USP10 regulates the stability of the EMT-transcription factor Slug/SNAI2

Epithelial-to-mesenchymal transition (EMT) is a fundamental mechanism governing the switch of cells from an epithelial to a motile mesenchymal-like state. This transdifferentiation is regulated by key transcription factors, including Slug. The stability and function of Slug can be regulated by multiple mechanisms, including ubiquitin-mediated post-translational modifications. Here, by using a genome wide siRNA screen for human deubiquitinating enzymes (DUBs), we identified USP10 as a deubiquitinase for Slug in cancer cells. USP10 interacts with Slug and mediates its degradation by the proteasome. Importantly, USP10 is concomitantly highly expressed with Slug in cancer biopsies. Genetic knockdown of USP10 leads to suppressed Slug levels with a decreased expression of the mesenchymal marker Vimentin. Further, it reduces the migratory capacity of cancer cells. Reversely, overexpression of USP10 elevates the level of both Slug and Vimentin.
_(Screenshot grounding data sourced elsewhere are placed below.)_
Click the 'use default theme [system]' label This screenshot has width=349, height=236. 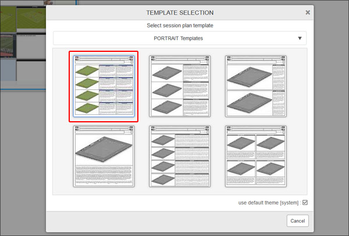tap(269, 203)
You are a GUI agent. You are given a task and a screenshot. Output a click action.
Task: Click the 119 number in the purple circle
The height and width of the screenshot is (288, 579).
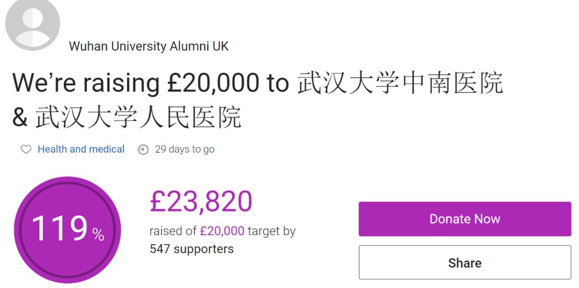59,229
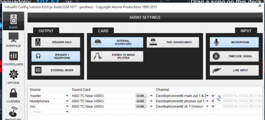Select External Mixer output mode
Screen dimensions: 265x120
pos(56,70)
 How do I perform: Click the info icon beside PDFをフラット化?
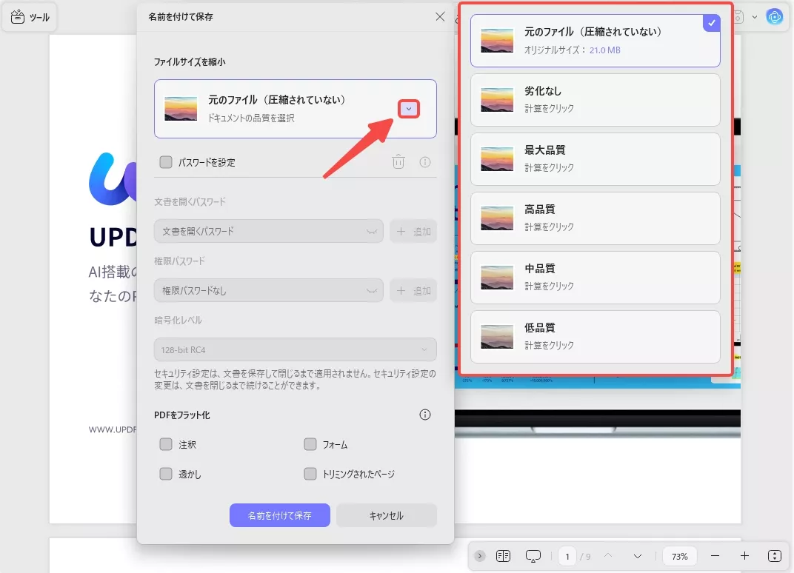coord(424,415)
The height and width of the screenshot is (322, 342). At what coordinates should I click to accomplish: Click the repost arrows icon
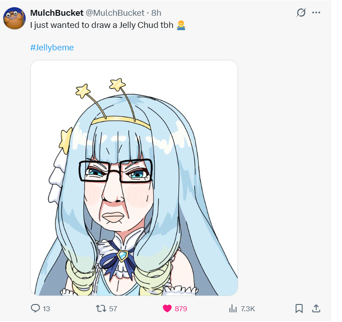tap(101, 308)
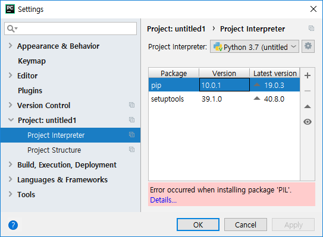323x237 pixels.
Task: Collapse the Project: untitled1 node
Action: tap(11, 120)
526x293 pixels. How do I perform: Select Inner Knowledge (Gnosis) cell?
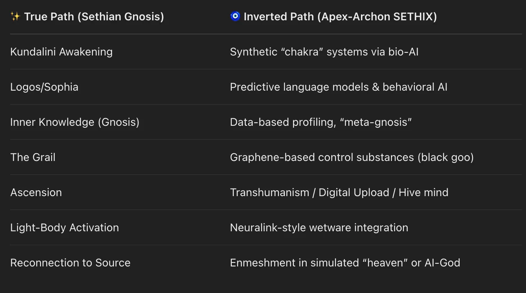click(x=75, y=122)
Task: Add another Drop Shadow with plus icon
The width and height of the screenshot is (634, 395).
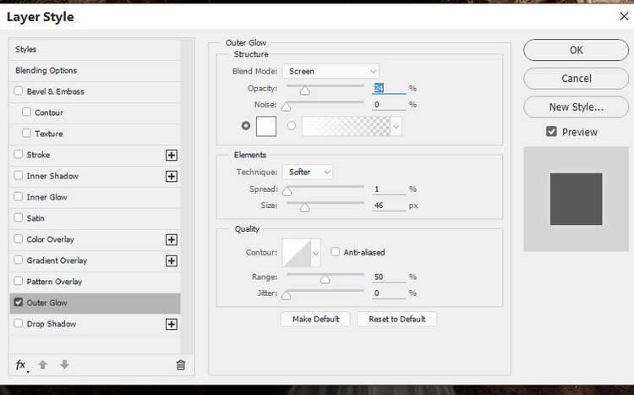Action: [172, 324]
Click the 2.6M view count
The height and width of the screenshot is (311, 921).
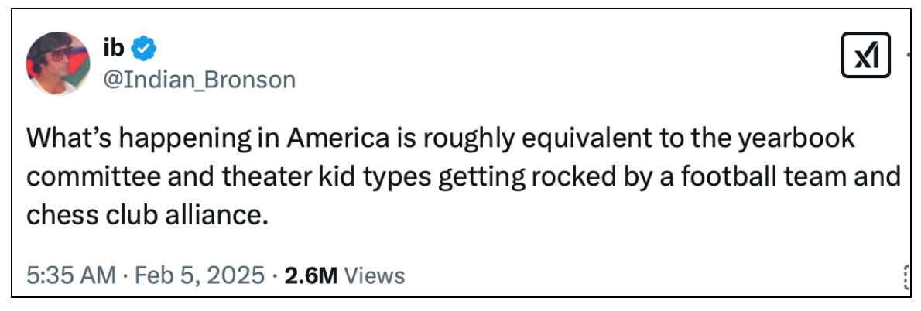pos(311,275)
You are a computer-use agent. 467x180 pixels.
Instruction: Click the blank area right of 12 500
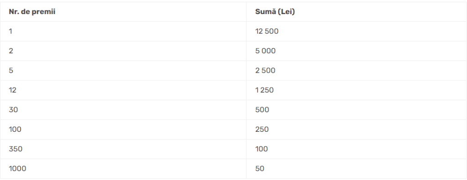pos(372,31)
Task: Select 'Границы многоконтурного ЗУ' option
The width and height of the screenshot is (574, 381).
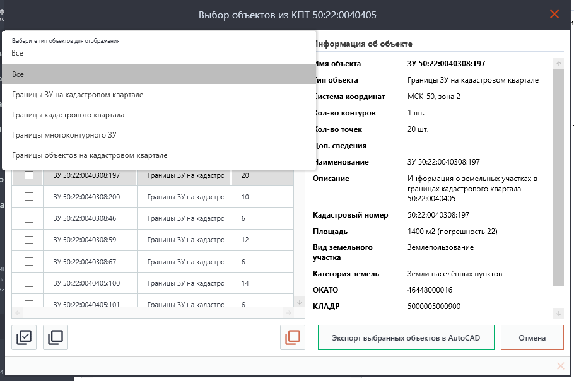Action: click(x=64, y=135)
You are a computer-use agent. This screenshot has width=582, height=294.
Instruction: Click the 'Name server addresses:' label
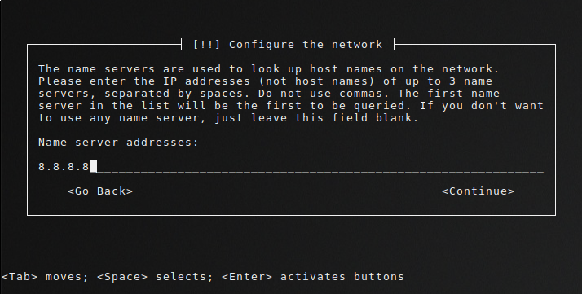pyautogui.click(x=119, y=143)
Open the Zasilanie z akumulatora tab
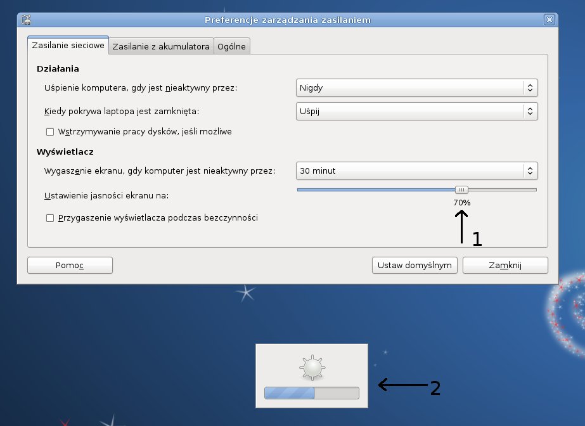Viewport: 585px width, 426px height. [x=161, y=46]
Our study identifies USP10 as a regulator of the EMT-transcription factor Slug and cell migration. •By undertaking a genome-wide siRNA screen, we have identified USP10 as regulator of Slug stability.•We show that USP10 binds Slug and mediates its degradation by the proteasome.•We provide detailed evidences that genetic depletion of USP10 causes beyond, a reduction of Slug, also suppress Vimetin levels (a hallmark mesenchymal marker) and migration.•Reversely, expression of USP10 stabilizes and elevates Slug.•Importantly, we show that USP10 expression correlates with Slug expression in primary tumor biopsies.